[Saved data entries]

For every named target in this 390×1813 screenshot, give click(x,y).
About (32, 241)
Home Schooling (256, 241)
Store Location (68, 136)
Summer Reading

--- Exercise description ---
Write down all the entries again without a single difference.

--- Answer space ---
For every named target in this 390×1813 screenshot, give click(x,y).
About (32, 241)
Home Schooling (256, 241)
Store Location (68, 136)
Summer Reading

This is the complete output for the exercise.